Par contre, je doute qu'elles veuillent faire la même chose pour les
hommes dans l'enseignement, les garderies ou les soins infirmiers...
S'il y a « si peu » (terme subjectif) de femmes en construction, dans la
mécanique automobile ou même en politique, ne serait-ce pas parce
qu'elles ne s'y intéressent pas? D'ailleurs, choisir une personne
uniquement à cause de son sexe peut parfois donner des choix
pour le
moins douteux.
La même chose vaut pour les gais. Jusqu'en 1968,
c'était un crime passible d'emprisonnement pour deux hommes que de
s'embrasser ou de se tenir la main en public. Heureusement, Pierre
Trudeau (dans ce qui constitue sans doute la seule action intelligente
de sa carrière politique) a mis fin à cette aberration sans base
rationnelle. Beaucoup de chemin a été parcouru depuis 45 ans: les gens
font leurs sorties du placard sans honte, l'homosexualité est
ouvertement discutée dans les écoles, et semble même banale – dans des
exercices de démystifications sur le sujet que j'ai faits avec le
GRIS-Québec, la majorité des jeunes devant qui je parlais connaissaient
une personne gaie –, et les gais « peuvent » maintenant se marier, quoique
l'intervention de l'État dans ce domaine
soit discutable.
Mais pour certains, ça ne semble pas assez.

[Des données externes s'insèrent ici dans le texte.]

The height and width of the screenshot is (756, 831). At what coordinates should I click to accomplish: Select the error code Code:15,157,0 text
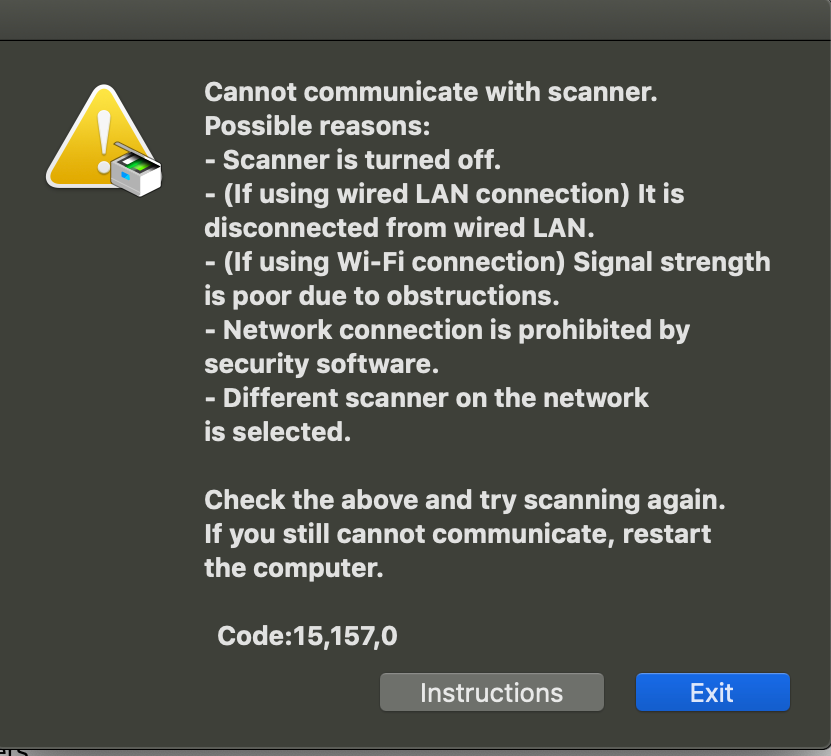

Je n'irais pas jusqu'à les qualifier de lobby rose, mais ils jouent
effectivement les victimes en se plaignant dans les médias au sujet de
l'homophobie. Oui, elle doit être dénoncée, mais je refuse qu'on utilise
la coercition de l'État pour « corriger » la situation. Seul le temps
peut amener l'acceptation et la fin des préjugés. Même après la fin de
la ségrégation aux États-Unis il y a environ 50 ans, les Noirs et les
mariages interraciaux étaient vus d'un oeil suspicieux; plus maintenant.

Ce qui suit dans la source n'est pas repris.